Gouvernance avec représentation des taxis (et moyens dédiés) : intégrer des représentants des taxis dans la gestion opérationnelle des stations , avec un droit d’alerte direct auprès des interlocuteur de ADP, et la capacité de proposer des optimisations concrètes de la prise en charge des arrivants (orientation, débit, signalétique, gestion des files, zones sensibles).
Audit et transparence sur la régulation/dispatch : publication d’indicateurs objectifs et réguliers (temps d’attente en zone tampon, temps d’acheminement, débit en tête de station, incidents, pannes d’équipements), chaîne de responsabilité claire (qui décide quoi), et plan d’actions documenté quand les résultats ne sont pas au rendez-vous.
Contrôles constants et discrets de toutes les forces de l’ordre : contrôles réellement réguliers, sans se limiter aux opérations vitrines de communication avec caméras et communiqués.
Renfort durable des effectifs de contrôle et de sanction : davantage d’agents privés, et des circuits simplifiés pour que le flagrant délit débouche rapidement sur des sanctions dissuasives (saisie/immobilisation quand possible, identité vérifiée, vidéo verbalisation pour racolage, etc.).
Réponse pénale crédible et dissuasive : poursuites systématiques, peines réellement exécutées quand les faits sont caractérisés, et dispositifs contre l’insolvabilité organisée (amendes recouvrées, confiscations quand applicable), afin de casser l’économie du racolage.
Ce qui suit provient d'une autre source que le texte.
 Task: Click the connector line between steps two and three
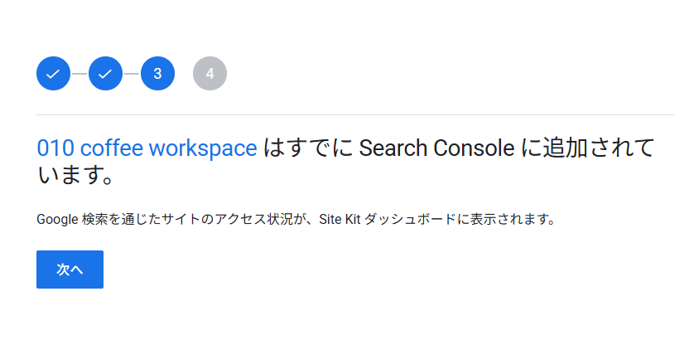coord(131,74)
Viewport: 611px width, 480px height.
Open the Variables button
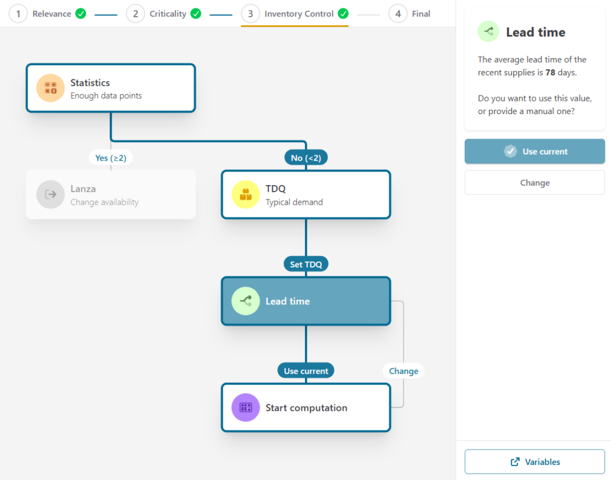coord(535,462)
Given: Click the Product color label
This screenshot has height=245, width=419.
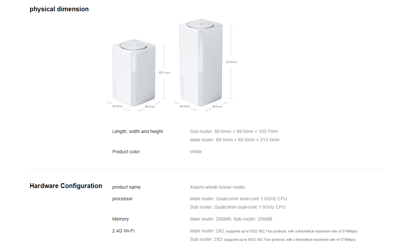Looking at the screenshot, I should [126, 152].
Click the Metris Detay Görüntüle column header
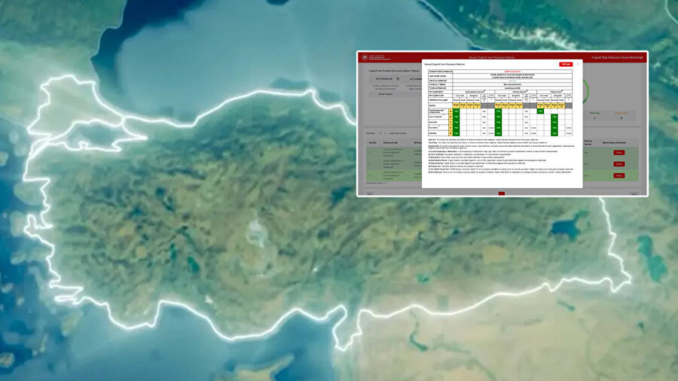Viewport: 678px width, 381px height. [x=618, y=142]
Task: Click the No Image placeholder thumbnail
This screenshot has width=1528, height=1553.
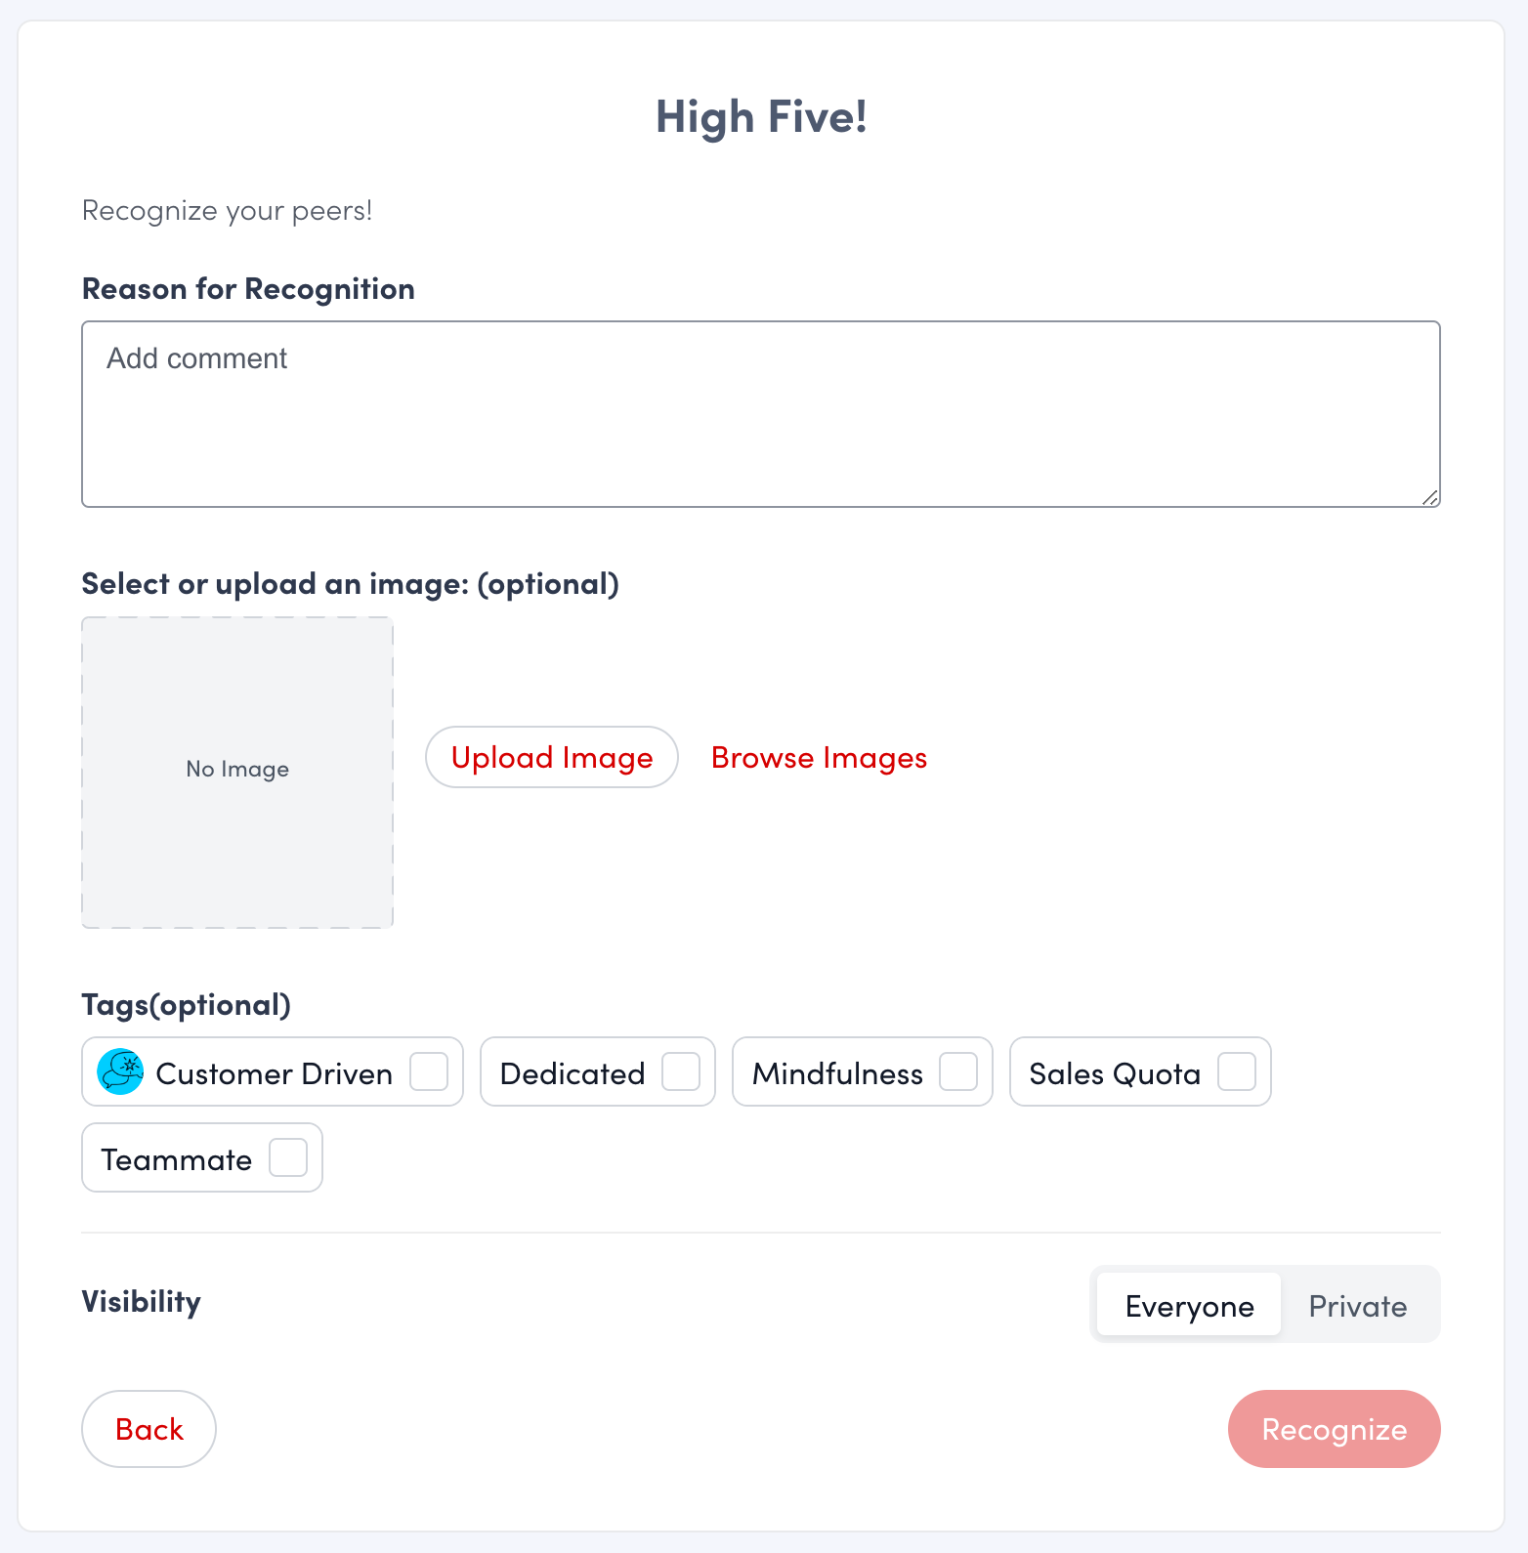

Obligations renforcées des gestionnaires de sites (aéroports, gares) : empêcher le détournement des flux dans les terminaux et sur les parvis, sécuriser l’orientation vers les points officiels (signalétique, personnel d’orientation, zones interdites au démarchage), et supprimer les “zones grises” où le racolage s’installe.
ROISSY CDG:
Le racolage à Roissy-CDG prospère tandis que les taxis officiels attendent leurs tours loin des terminaux.